Michigan Congressman John Dingell, the longest-serving member of the House, made his way to the podium on crutches and explained that health care reform was needed because “a man ought not die like a dog in a ditch.” He added that a man has a right to an attorney when he commits a crime but no right to a doctor when he gets cancer. His anger—and his emphasis on “a man” as the relevant object of social consideration—were unusual. And yet, he concluded, “This is no longer a matter of social concern, or of humanity, but of economic salvation,” and thereby seemed, at least to my mind, to have upended the order of priority that once had informed the conscience of all thinking people." http://www.harpers.org/archive/2009/02/0082380
We are + or - numbers now.
Edit here: I might as well add what I already think....

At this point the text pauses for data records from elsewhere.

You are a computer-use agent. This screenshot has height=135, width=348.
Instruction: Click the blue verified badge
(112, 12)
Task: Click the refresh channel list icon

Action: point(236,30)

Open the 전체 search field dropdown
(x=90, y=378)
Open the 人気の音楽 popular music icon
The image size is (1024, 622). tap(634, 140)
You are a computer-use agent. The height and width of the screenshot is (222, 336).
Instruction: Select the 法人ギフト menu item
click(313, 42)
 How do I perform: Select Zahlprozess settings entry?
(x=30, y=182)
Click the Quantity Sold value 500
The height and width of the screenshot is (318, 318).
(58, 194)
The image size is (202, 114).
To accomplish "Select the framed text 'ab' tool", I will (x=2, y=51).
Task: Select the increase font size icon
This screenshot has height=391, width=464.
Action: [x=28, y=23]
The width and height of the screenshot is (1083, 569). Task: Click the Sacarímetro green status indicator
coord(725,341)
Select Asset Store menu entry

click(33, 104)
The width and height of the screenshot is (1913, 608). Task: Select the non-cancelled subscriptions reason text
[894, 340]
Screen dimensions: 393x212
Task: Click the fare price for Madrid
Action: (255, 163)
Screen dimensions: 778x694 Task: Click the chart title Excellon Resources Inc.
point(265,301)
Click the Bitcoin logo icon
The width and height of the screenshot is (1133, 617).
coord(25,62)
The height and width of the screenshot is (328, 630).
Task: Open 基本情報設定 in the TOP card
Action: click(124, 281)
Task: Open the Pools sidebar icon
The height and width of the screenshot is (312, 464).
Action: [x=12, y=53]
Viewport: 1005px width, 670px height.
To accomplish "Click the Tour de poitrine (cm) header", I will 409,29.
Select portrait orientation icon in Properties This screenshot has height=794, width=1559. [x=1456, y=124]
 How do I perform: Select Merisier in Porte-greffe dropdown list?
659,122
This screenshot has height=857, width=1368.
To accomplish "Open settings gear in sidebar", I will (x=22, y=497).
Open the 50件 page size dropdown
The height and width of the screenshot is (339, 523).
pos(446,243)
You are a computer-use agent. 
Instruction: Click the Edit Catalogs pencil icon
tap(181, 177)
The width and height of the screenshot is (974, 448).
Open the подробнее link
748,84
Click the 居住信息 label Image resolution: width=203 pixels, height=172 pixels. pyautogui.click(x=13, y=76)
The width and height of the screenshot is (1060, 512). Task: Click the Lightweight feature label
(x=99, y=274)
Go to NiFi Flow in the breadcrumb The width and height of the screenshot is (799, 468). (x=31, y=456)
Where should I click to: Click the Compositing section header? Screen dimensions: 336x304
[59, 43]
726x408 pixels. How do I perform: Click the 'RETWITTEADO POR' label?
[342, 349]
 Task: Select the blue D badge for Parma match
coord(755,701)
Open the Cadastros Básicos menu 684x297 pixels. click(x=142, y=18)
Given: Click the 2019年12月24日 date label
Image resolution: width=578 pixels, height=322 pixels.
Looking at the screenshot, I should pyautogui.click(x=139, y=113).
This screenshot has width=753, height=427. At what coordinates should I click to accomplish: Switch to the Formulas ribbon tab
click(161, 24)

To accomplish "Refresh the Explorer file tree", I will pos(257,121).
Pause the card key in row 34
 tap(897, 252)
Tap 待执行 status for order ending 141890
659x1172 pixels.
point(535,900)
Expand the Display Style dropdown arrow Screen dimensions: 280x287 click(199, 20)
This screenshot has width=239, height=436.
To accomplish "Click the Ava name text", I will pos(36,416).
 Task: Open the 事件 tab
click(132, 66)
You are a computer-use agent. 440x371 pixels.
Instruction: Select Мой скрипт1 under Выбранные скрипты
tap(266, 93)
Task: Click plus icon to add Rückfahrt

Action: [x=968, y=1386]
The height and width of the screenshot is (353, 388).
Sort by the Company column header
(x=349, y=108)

In the United States today, we can use our belief in numbers, which borders on the religious, to rationalize any amount of inequity. We can tell ourselves that we can’t have a system that guarantees health care to every American because such a system would be “inefficient.” We can tell ourselves that we must accept a world in which children suffering from post-traumatic stress don’t get any help because the numbers don’t support it. We can tell ourselves that we must trust our health to insurance companies, that markets are wiser than doctors, that we can afford every technology. We tell ourselves stories and we rationalize our prejudices, and, unless we are willing to more specifically address the “social determinants of health,” as Dr. Tsou said, we will continue to drift toward a change far more substantive than anything currently under consideration in Congress, a change suited to the few who care to exert their will. It may be a revolutionary system of corporate medical control, or a catastrophic financial collapse resulting from hubristic overtreatment, or a medical crisis stemming from some seemingly minor flaw in the heuristics of the integrated delivery network, or just a further increase in the massive inequities that already disgrace our current system. Whatever that change is, though, it will in the end be defined by the passivity of a people that has sacrificed its own, dem ocratic power of large numbers on the altar of strange and unstated beliefs.